EY (Ernst & Young) is a leading provider of insights and quality services to capital markets and economies all over the world. It delivers multi-sector expertise across four integrated service lines — Assurance, Consulting, Strategy and Transactions, and Tax. EY helps clients to capitalize on new opportunities, and assess and manage risk to deliver responsible growth.

In the Netherlands, EY’s Tax and Legal Knowledge division uses an internal database to integrate content from external providers and internal content creators. A huge proportion of that content comes from Wolters Kluwer. In fact, EY consumes around 100,000 republished documents every day.

Receiving a content stream of that size and scale requires a robust and reliable infrastructure. That’s where data specialists PublishOne come in.

 

Document and data consumption on a huge scale

In fields like tax and legal knowledge, published content must be accurate, authoritative, and error-free. That’s why EY requires a robust and reliable mechanism with the built-in ability to perform validation checks. But importing huge volumes of complex and regularly updated content – like legal commentaries and case law – is not an easy process to streamline.

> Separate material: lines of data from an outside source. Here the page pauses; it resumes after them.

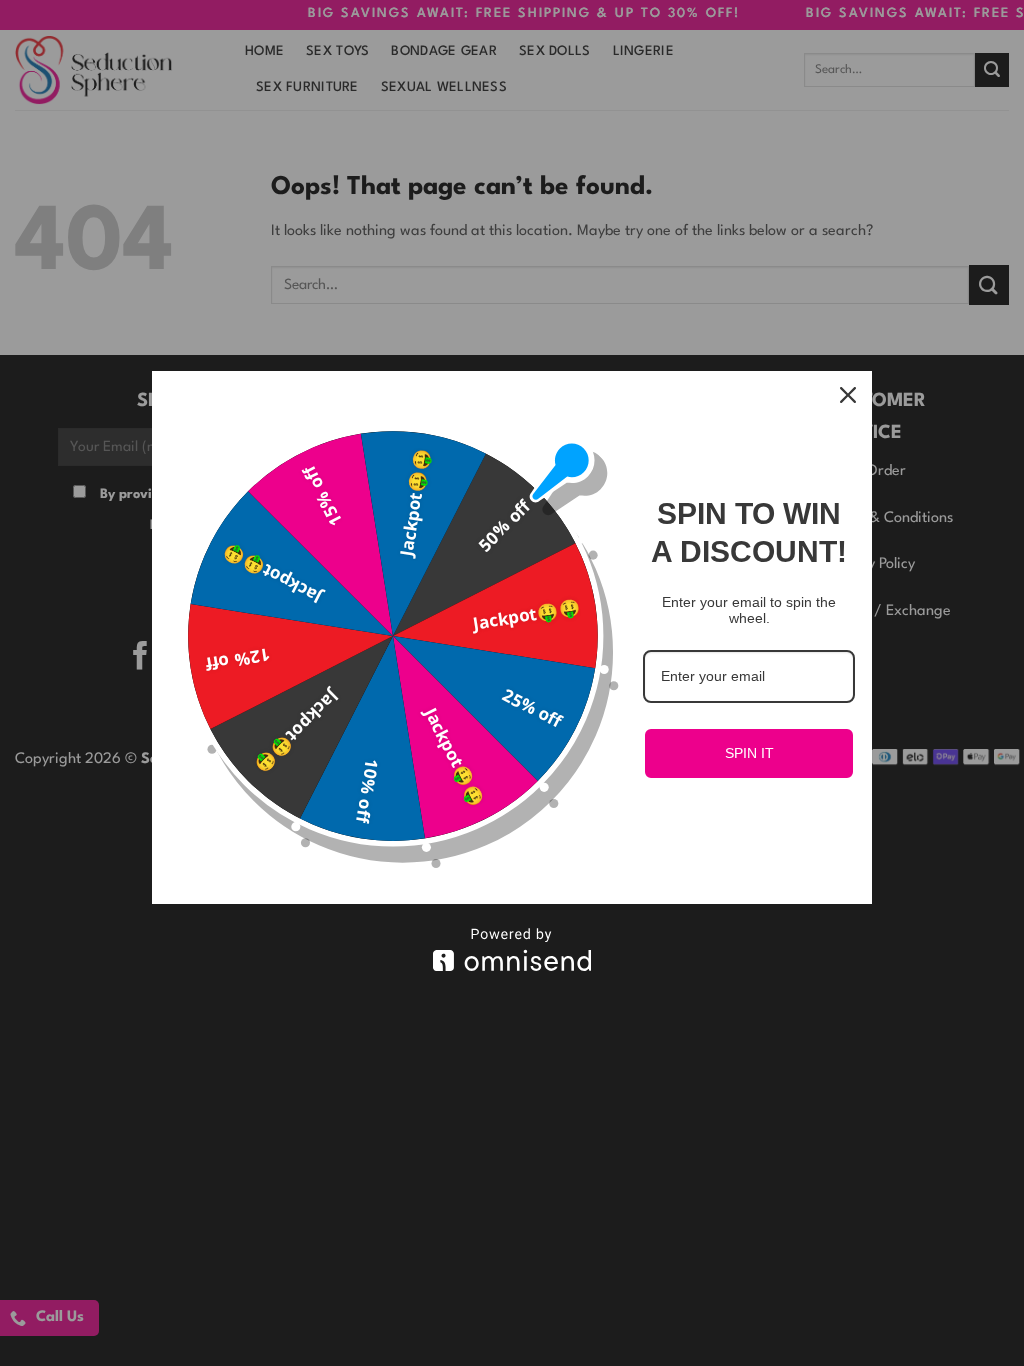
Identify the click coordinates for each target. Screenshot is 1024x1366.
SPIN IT (749, 753)
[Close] (848, 395)
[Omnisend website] (512, 949)
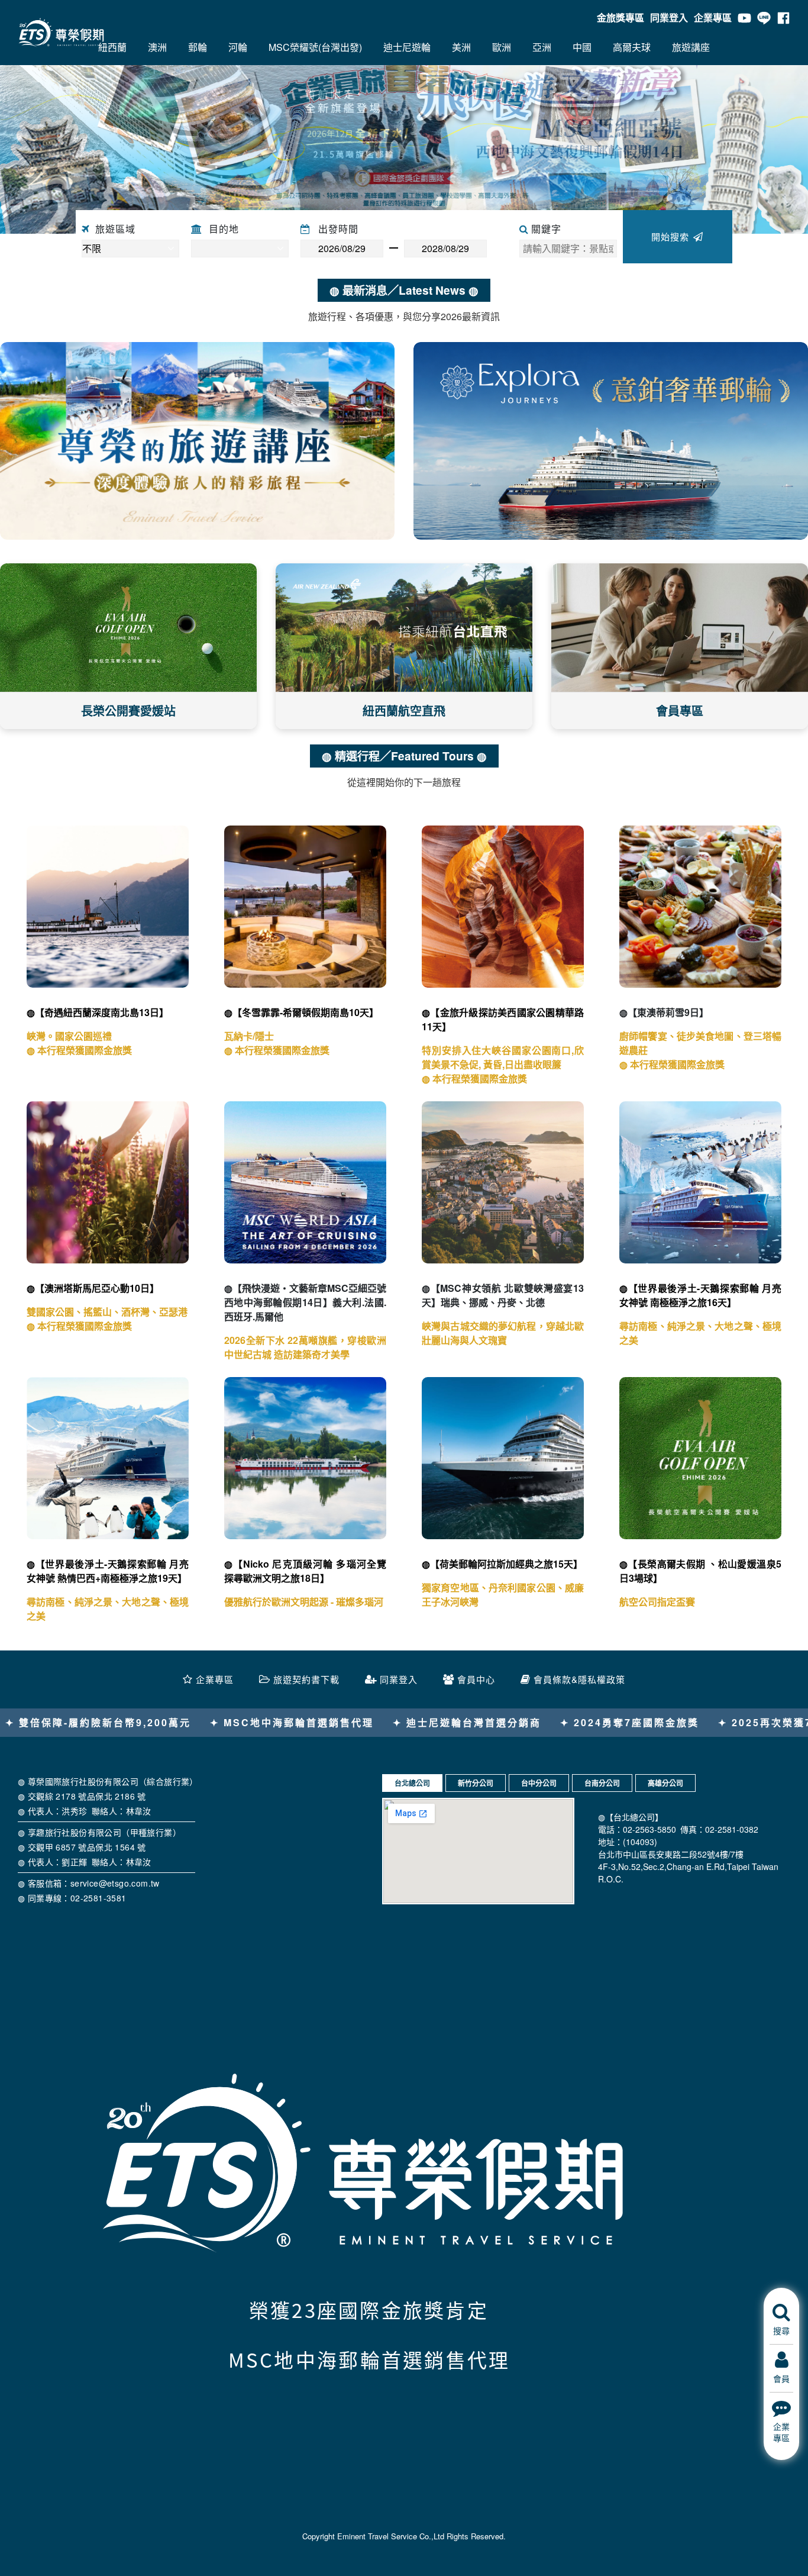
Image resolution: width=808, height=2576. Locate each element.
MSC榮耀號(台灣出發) (315, 47)
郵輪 (197, 47)
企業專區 (713, 17)
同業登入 (669, 17)
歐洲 (501, 47)
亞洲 (541, 47)
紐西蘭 (112, 47)
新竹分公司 (475, 1783)
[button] (60, 139)
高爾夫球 (632, 47)
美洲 (461, 47)
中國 (582, 47)
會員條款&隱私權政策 (579, 1679)
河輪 (237, 47)
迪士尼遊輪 (407, 47)
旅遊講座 (691, 47)
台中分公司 (539, 1783)
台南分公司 (602, 1783)
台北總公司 (412, 1783)
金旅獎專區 (620, 17)
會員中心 (476, 1679)
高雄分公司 (665, 1783)
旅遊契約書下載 (306, 1679)
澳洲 (157, 47)
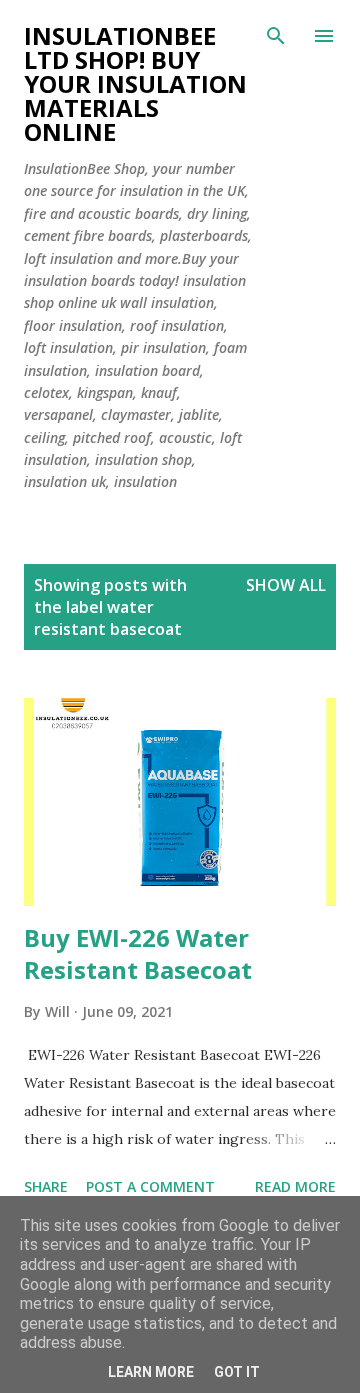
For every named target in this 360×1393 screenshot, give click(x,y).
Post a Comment (150, 1186)
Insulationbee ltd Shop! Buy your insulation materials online (135, 83)
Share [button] (46, 1186)
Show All (286, 585)
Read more (295, 1186)
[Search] (276, 36)
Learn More (151, 1372)
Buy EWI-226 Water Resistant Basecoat (138, 953)
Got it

Take this example. Let’s say you have 100,000 documents in your database, and 9,000 contain information that requires a technical change. First, in the interest of speed, you’ll want to avoid processing huge quantities of data by refreshing every single document in your repository. Otherwise, it will put unnecessary load on your system. Second, you’ll want a trustworthy way to roll out the updated information everywhere it appears.

Transparency over individual publications, and the information they hold, is also imperative. So too is the flexibility to handle data in a way that suits your business, and not the other way around. On top of that, there’s the need for clear oversight and control so that the current state of a product and the current state of a document within a product can be easily fetched on demand. What’s needed is a finely-tuned mechanism for figuring out which updates are needed, and where they need to be made. Enter PublishOne.

 

Faster and more efficient content deliver

In the mid-2000’s the late Johan van Oostveen – co-founder of Diskad – provided EY with a unique solution for downloading large data files. It’s a concept that many of us are familiar with today. Back then, it was relatively unheard of and not yet popularized. It was the ability to access data whilst it was being created – data streaming. 

This allowed EY to make on-demand requests for large volumes of data from their knowledge partner – Wolters Kluwer – packaged in a single delivery. One box of data. The data in this pipeline consisted of complex content in various formats, including the notoriously tricky XML, and more user-friendly PDF. The data was segmented into pieces – per article. Lots of small pieces of text and metadata, plus a layer that connects all the different elements together. 

This solution (and subsequent iterations of it) has been successfully running since 2010. Part of the reason for its longevity is due to its reliability. EY gets 80% of the data needed, with only 20% of the issues associated with alternative methods. In fact, there are rarely any issues with the data processing pipeline.

EY has been receiving huge volumes of data from Wolters Kluwer – through PublishOne – for many years. They have clear lines of communication and a relationship with PublishOne that has evolved over the years to that of good sparring partners on the topic of optimizing data flows.